Plume a lu201-janvier-1.jpg2021

Par Denys de JOVILLIERS
(Denis Laroque)

Laroque denis

Âme brisée
d'Akira Mizubayashi

 
Ame brisee

L’auteur
Né au Japon en 1951, il termine ses études à Paris avec une thèse de doctorat sur J.J. Rousseau. Depuis 1983, il enseigne le français à Tokyo. Il a publié plusieurs essais en japonais avant d’écrire en français des œuvres qui obtiennent plusieurs prix littéraires avec « Une langue venue d’ailleurs » (2010) et « Mélodie, chronique d’une passion » (2013). Son roman « Âme brisée », paru chez Gallimard en 2019, a obtenu le Prix des libraires 2020. L’âme est une petite pièce de bois déterminante qui influe sur la longévité et la sonorité du violon. Elle transmet les vibrations des cordes dans de corps de l’instrument. Sa taille et son positionnement sans collage exigent du luthier un ajustage de très haute précision. Il l’insert par les ouïes dans la caisse de résonnance à la fin de la fabrication.

Quelques dates :

  • Fin 1937, début 1938, massacres de Nankin. 150 000 à 300 000 morts.
  • 10 mars 1945 : Bombardement de Tokyo. 324 000 bombes incendiaires sur les quartiers populaires. 100 000 morts.
  • 6 et 9 août 1945. Bombardements atomiques sur Hiroshima et Nagasaki. 110 000 à 250 000 morts.

L’histoire :

Tokyo, dimanche 6 novembre 1938. Le Japon et la Chine sont en guerre. L’impérialisme japonais et le totalitarisme qui l’accompagne imposent une adhésion manifeste aux ambitions du régime.

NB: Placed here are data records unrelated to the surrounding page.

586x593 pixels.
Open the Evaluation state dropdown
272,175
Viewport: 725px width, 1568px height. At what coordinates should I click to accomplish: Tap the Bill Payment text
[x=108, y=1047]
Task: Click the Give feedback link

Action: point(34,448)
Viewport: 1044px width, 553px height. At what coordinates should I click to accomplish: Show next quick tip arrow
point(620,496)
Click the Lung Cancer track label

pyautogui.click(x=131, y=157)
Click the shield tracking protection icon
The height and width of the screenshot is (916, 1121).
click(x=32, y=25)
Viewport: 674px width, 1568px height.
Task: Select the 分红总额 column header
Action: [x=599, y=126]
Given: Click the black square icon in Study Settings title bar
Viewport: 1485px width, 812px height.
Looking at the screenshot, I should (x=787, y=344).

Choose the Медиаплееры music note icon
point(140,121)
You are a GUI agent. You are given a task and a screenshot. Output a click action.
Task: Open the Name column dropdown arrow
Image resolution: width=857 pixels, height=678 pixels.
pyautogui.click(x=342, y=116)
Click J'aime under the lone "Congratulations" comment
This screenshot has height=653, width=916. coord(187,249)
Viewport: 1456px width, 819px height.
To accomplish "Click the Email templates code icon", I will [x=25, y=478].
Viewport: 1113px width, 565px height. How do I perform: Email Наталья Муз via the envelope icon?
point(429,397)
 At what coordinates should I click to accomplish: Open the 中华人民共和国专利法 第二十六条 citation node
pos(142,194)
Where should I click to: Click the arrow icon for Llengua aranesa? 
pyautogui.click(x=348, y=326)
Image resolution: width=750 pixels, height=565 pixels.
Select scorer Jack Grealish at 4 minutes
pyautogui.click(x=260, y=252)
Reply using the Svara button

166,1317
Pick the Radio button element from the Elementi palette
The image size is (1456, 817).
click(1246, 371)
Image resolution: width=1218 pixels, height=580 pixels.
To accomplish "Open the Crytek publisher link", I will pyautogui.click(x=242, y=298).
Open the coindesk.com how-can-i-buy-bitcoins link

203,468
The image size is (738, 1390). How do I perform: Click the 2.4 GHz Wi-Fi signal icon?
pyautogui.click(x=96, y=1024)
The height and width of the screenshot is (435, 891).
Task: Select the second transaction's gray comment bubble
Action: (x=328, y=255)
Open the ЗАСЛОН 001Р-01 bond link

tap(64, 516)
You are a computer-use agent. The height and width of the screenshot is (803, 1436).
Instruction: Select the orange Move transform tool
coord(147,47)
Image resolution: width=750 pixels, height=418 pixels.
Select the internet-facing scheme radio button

Le professeur Yu a formé un quatuor de musiciens passionnés avec trois étudiants chinois restés au Japon malgré les risques encourus. Subjugués par l’œuvre de Schubert, ils répètent les premières mesures de « Rosamunde ».  Mais on les soupçonne de comploter contre le pays. Des soldats font irruption dans la salle. Le quatuor est arrêté, le violon de Yu est détruit à coups de bottes. L’âme de l’instrument est brisée.  Horrifié, Rei, 11 ans, s’est caché dans un placard. Au cours de la fouille qui suit, le lieutenant Kurokami découvre l’enfant mais ne le dénonce pas. Désemparé, ce mélomane lui confie le violon détruit de son père et referme la porte du placard.

Déjà orphelin de mère, Rei est recueilli par un ami de Yu qui l’emmène chez lui en France. Déraciné, confronté à un deuil impossible, il décide de devenir luthier. Après un long apprentissage à Mirecourt puis en Italie, il entreprend à son retour en France de ressusciter, le violon du père disparu. Il y consacre sa vie.

J’ai aimé :

La mise en perspective de l’Orient et de l’Occident à travers la musique, la langue et le raffinement des cultures, les souvenirs.

L’écriture très soignée, l’approche linguistique originale, la rencontre au fil du texte de quelques mots japonais, d’idéogrammes, de transcriptions phonétiques qui révèlent des sonorités, des rythmes exprimant au plus près la subtilité des intentions et des sentiments des personnages.  Une partition de quelques mesures peut accompagner la narration au plus fort de l’émotion suscitée par une œuvre.

Le choix des mots, les marques de respect et de politesse, les délicates attentions des hôtes dans les scènes qui décrivent le cérémonial du thé matcha et préparent la résurgence de souvenirs suivis de révélations bouleversantes…

La portée symbolique de cette histoire touchante, le cheminement des personnages qui subliment la musique pour en faire la matière même de la vie et ainsi défier la mort. Le compositeur, le luthier, l’archetier et le musicien se rejoignent dans cette quête. Chacun se surpasse pour faire exister et transmettre une œuvre collective dont il a conscience qu’elle ne lui appartient pas.

Une citation :

« Chacun attendait la naissance des premières notes de Schubert qui revenaient de loin ce soir-là, de très loin, d’un autre monde ou même de l’autre monde, d’un temps et d’un lieu infiniment éloignés, d’une enfance assassinée, d’une mémoire ancienne déchirée, brisée, mutilée. » (p 211)

Pour prolonger la lecture…

Un peu de musique :

Les quatuors Rosamunde et La jeune fille et la mort de Schubert
La Gavotte en rondeau de Bach
Le concerto « À la mémoire d’un ange » d’Alban Berg.

Une escapade dans les Vosges :
Musée de la lutherie et de l’archèterie françaises, cours Stanislas à Mirecourt.